[Dataset excerpts]
↓↓↓
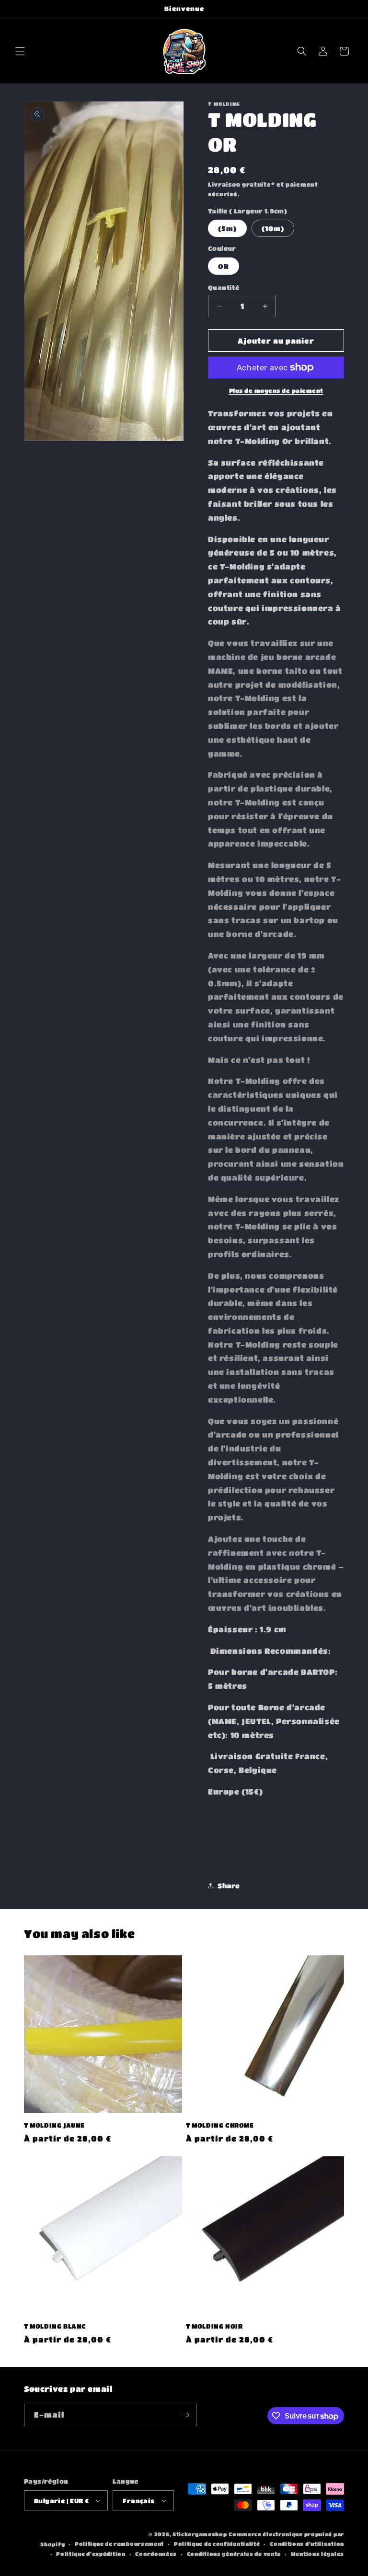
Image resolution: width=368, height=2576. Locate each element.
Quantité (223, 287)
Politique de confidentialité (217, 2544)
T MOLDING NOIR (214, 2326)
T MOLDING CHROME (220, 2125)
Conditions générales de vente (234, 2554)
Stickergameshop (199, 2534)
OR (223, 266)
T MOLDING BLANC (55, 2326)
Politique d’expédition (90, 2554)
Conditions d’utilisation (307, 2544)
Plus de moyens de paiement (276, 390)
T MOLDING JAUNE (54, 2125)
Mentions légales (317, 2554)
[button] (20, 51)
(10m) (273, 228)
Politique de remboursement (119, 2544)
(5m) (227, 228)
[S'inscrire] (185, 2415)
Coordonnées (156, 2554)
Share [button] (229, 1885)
↑↑↑
↓↓↓
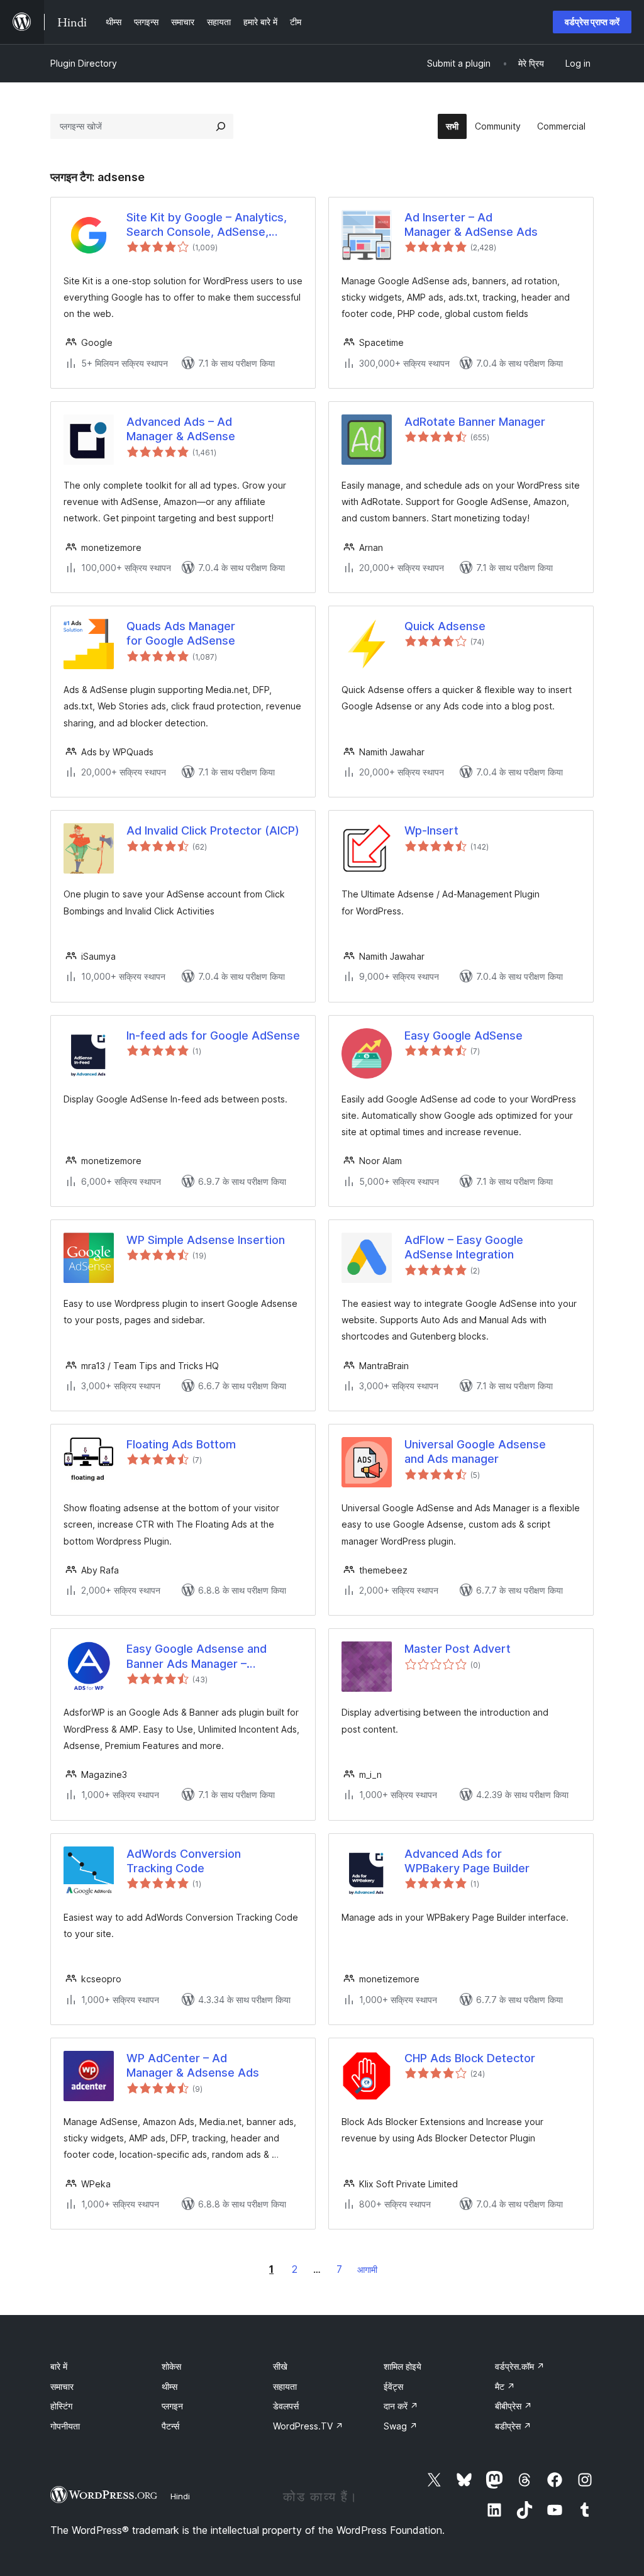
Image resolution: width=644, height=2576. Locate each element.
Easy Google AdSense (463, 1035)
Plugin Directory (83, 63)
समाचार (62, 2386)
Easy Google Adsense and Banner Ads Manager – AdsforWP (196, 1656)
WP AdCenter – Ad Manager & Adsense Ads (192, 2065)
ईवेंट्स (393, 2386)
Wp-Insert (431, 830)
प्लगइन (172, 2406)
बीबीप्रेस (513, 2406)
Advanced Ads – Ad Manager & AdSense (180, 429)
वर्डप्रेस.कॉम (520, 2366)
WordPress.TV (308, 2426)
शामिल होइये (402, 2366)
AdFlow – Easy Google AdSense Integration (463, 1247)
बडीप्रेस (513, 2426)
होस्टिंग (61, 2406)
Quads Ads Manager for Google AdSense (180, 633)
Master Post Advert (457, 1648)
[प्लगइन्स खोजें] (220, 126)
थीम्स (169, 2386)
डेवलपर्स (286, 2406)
↑↑↑
↓↓↓
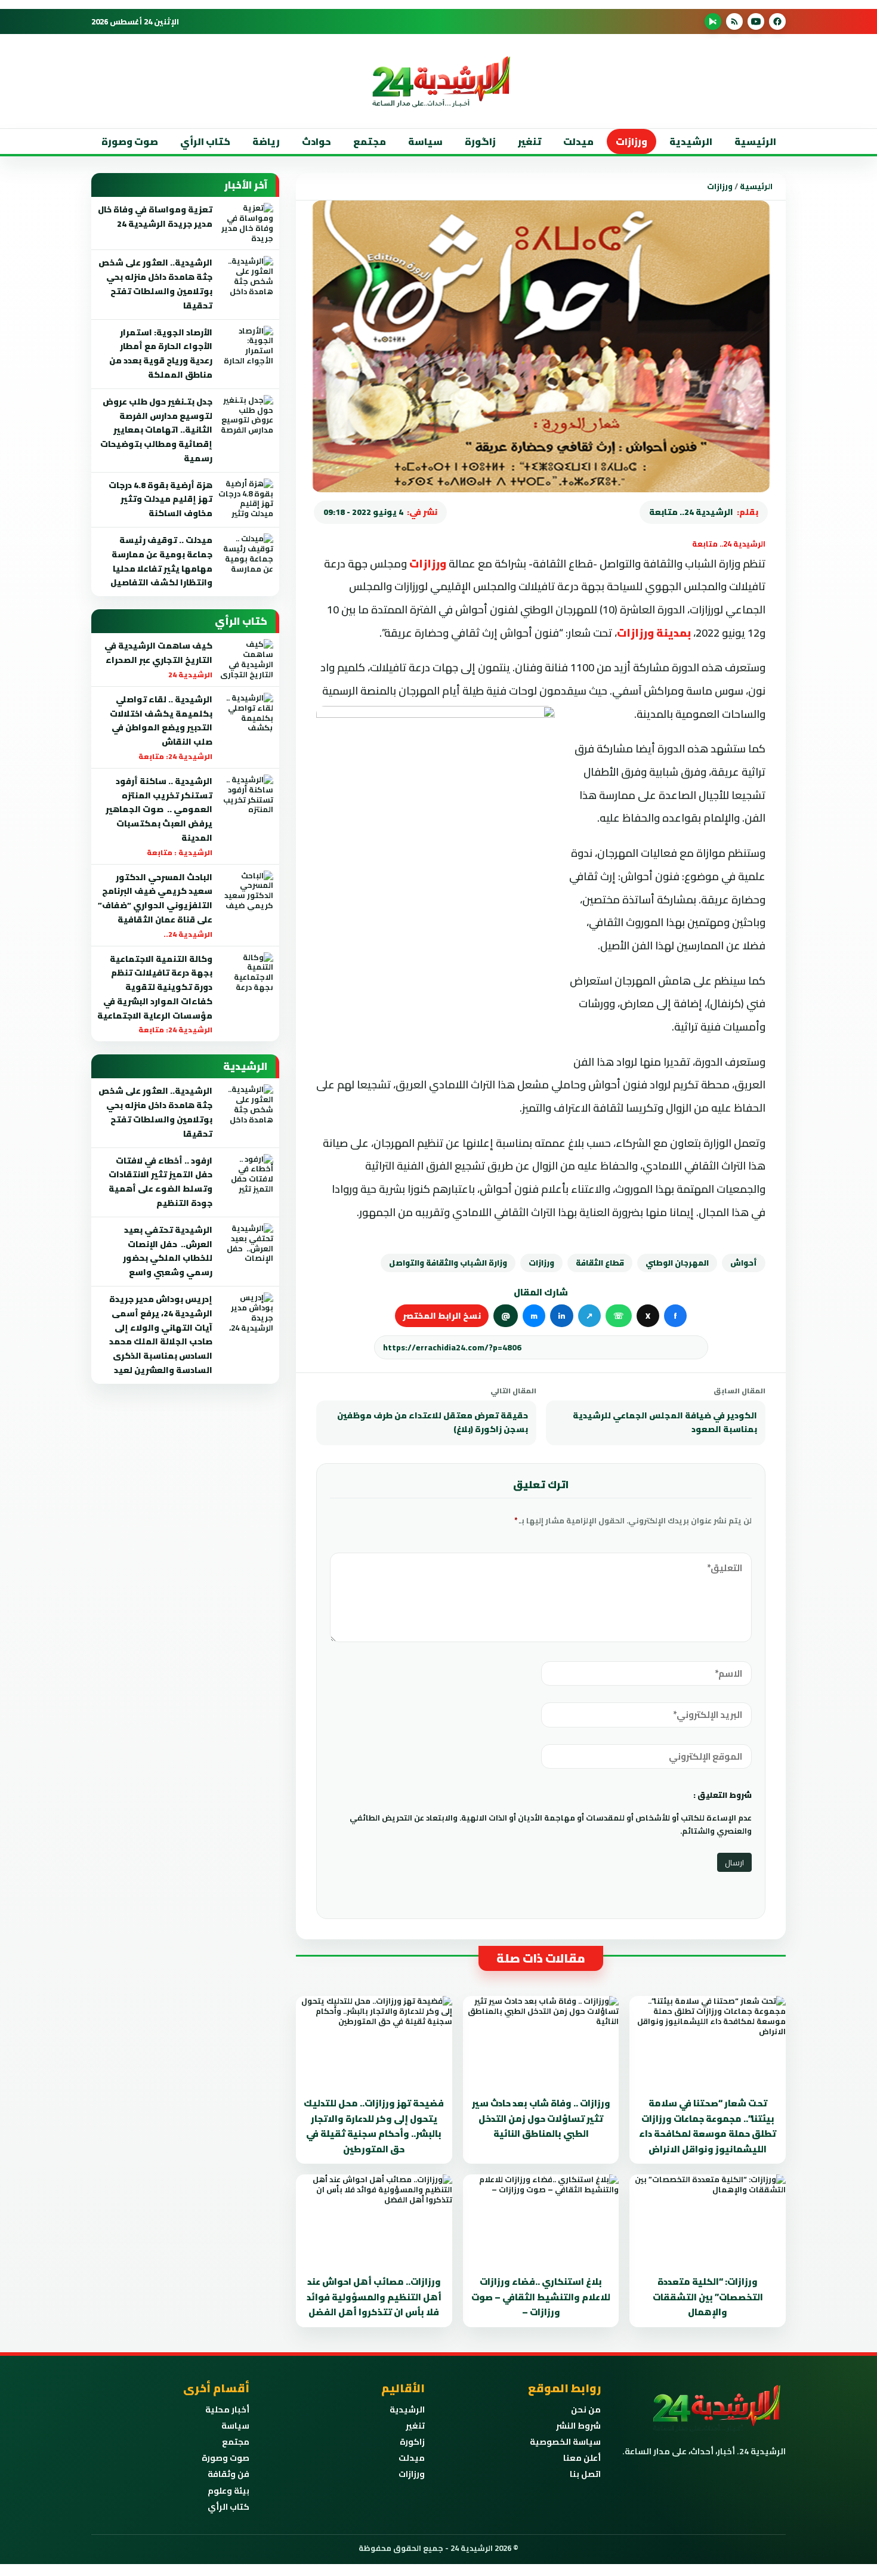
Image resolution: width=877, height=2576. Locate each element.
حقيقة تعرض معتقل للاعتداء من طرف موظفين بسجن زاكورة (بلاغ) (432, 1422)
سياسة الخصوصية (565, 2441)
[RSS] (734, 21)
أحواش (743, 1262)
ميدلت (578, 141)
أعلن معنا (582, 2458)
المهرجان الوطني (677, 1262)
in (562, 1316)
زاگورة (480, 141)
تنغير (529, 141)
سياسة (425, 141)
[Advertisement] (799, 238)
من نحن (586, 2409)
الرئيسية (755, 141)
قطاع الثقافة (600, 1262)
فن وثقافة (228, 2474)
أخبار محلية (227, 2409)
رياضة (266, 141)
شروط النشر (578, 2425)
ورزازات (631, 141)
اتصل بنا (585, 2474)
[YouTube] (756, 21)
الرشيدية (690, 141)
↑↑↑
Once you find the line with "Image resolution: width=368, height=2576." in the entries above, output it and each line after it up to and including the line with "Share [button] (229, 1885)", and nothing else.

Image resolution: width=368, height=2576. Locate each element.
Quantité (223, 287)
Politique de confidentialité (217, 2544)
T MOLDING NOIR (214, 2326)
T MOLDING CHROME (220, 2125)
Conditions générales de vente (234, 2554)
Stickergameshop (199, 2534)
OR (223, 266)
T MOLDING BLANC (55, 2326)
Politique d’expédition (90, 2554)
Conditions d’utilisation (307, 2544)
Plus de moyens de paiement (276, 390)
T MOLDING JAUNE (54, 2125)
Mentions légales (317, 2554)
[button] (20, 51)
(10m) (273, 228)
Politique de remboursement (119, 2544)
(5m) (227, 228)
[S'inscrire] (185, 2415)
Coordonnées (156, 2554)
Share [button] (229, 1885)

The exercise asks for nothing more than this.